**Challenges:**
(1) According to the article on pastor education in Honduras, about how long ago did the United Methodist Mission in Honduras start?
(2) Return the passage from the article on pastor education in Honduras starting with "By Osías Segura-Guzmán" and going on through "fuels this inequality.".

UMC congregations and ministries in Honduras strengthen as leaders are given the opportunity to increase their reading comprehension levels.

By Osías Segura-Guzmán
July 22, 2021 | HONDURAS

Latin America and the Caribbean is a region impacted by systemic inequality.

The rich get richer, while poverty impacts the majority of the population. The unfair distribution of wealth linked to weak public policies fuels this inequality.

As a missionary and a foreigner, it is amazing to observe how the poor and the wealthy live as two segregated, parallel universes that only sometimes intermingle. Meanwhile, the small middle class anxiously lives in its own fragile bubble between those two worlds, fearing them both.

PHOTO: OSÍAS SEGURA-GUZMÁN

In this context, there is a relationship between education and poverty. Four out of 10 Latin Americans do not finish high school; it is common for students to leave school before they reach the age of 12. For the northern triangle countries of Guatemala, El Salvador and Honduras, the rate of students not completing high school is double that of other countries in Central America. These young people are the first victims to be recruited by gangs in marginal neighborhoods. In Honduras specifically, 30% of children do not go to school and nearly 50% of families are single-parent families who do not receive any government support. The educational system in Honduras is also qualitatively poor and inadequate. All of these factors contribute to a low educational level among much of the population. It is a vicious cycle that continues for generations.

Starting with the basics

This cycle of poverty and inadequate education also affects the growth of The United Methodist Church in Honduras. Most pastors of United Methodist churches grew up with little or limited education. Yet the United Methodist Book of Discipline clearly outlines the necessity for study in order to become a pastor and for continuing education throughout a pastor’s life (¶ 324.4.6.c).

As a part of my responsibilities as a missionary, I am tasked with administrating the theological education of pastors in Honduras. The United Methodist Mission in Honduras started about 25 years ago and is currently in the process of becoming a provisional conference. Since it is a mission, pastors have been appointed to churches while still in the process of becoming educated, licensed and ordained. Most of the pastors finished their high school education as adults, but often have serious academic deficiencies and struggle with reading comprehension and writing. How can we do theological education in this context? And from their perspective, would you enjoy studying if you had difficulty with reading comprehension and writing?

In the past, we have taught pastors through traditional theological education courses, attempting to work through these challenges. When the first four students finished the program, they were asked to write an adaptation of the theological exam as described in the Discipline (¶ 324.4.9). They felt frustrated and incapable of expressing their learning through writing, even when mentored. So, we began asking ourselves, what else could we do? We have 15 more pastors ready to start their theological education, but they have the same challenges. The students deserve a contextualized program, and they also need good and constructive feedback. What can we do when the students lack the basic skills for learning?

[Entries for locating text and elements]
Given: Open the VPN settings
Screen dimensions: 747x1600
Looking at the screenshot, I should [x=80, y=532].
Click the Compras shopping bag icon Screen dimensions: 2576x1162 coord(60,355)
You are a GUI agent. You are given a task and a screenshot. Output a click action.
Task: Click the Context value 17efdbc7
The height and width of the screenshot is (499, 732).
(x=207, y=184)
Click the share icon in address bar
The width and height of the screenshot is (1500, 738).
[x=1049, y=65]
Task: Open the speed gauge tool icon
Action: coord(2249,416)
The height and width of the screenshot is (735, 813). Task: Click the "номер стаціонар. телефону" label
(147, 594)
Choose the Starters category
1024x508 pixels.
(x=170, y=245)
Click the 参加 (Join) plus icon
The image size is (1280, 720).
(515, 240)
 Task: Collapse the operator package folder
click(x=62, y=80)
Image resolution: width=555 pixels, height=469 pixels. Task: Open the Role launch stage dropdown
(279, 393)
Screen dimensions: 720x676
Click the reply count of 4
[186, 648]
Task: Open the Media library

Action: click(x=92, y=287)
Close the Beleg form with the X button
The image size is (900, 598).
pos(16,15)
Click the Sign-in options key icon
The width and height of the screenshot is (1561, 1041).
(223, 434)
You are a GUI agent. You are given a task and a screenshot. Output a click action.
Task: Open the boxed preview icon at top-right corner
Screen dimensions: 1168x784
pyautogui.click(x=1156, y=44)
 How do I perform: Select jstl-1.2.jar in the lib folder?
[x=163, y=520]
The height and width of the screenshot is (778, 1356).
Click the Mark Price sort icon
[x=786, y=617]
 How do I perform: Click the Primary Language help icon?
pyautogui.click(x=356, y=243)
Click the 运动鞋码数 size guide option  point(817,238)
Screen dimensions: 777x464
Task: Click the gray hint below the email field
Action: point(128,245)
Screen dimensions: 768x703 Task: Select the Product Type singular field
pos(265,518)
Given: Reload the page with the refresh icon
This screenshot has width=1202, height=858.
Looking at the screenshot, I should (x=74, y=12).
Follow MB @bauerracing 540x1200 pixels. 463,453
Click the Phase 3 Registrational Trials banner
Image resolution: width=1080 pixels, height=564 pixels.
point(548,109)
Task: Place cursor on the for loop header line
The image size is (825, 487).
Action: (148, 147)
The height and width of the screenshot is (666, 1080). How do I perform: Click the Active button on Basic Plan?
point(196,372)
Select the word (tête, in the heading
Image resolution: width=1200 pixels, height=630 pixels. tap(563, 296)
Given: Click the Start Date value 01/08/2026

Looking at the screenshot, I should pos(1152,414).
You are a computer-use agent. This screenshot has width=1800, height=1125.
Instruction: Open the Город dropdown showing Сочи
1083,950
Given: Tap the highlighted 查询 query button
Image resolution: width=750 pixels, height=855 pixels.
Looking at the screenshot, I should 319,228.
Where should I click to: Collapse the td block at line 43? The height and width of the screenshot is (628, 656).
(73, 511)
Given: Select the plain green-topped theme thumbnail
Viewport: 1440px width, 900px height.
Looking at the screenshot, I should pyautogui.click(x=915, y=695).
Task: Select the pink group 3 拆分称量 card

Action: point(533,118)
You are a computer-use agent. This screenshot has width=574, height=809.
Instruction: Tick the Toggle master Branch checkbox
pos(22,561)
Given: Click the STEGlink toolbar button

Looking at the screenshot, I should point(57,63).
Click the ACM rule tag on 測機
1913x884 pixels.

**Responses for each task:**
(1) It started about 25 years ago.

(2)
By Osías Segura-Guzmán
July 22, 2021 | HONDURAS

Latin America and the Caribbean is a region impacted by systemic inequality.

The rich get richer, while poverty impacts the majority of the population. The unfair distribution of wealth linked to weak public policies fuels this inequality.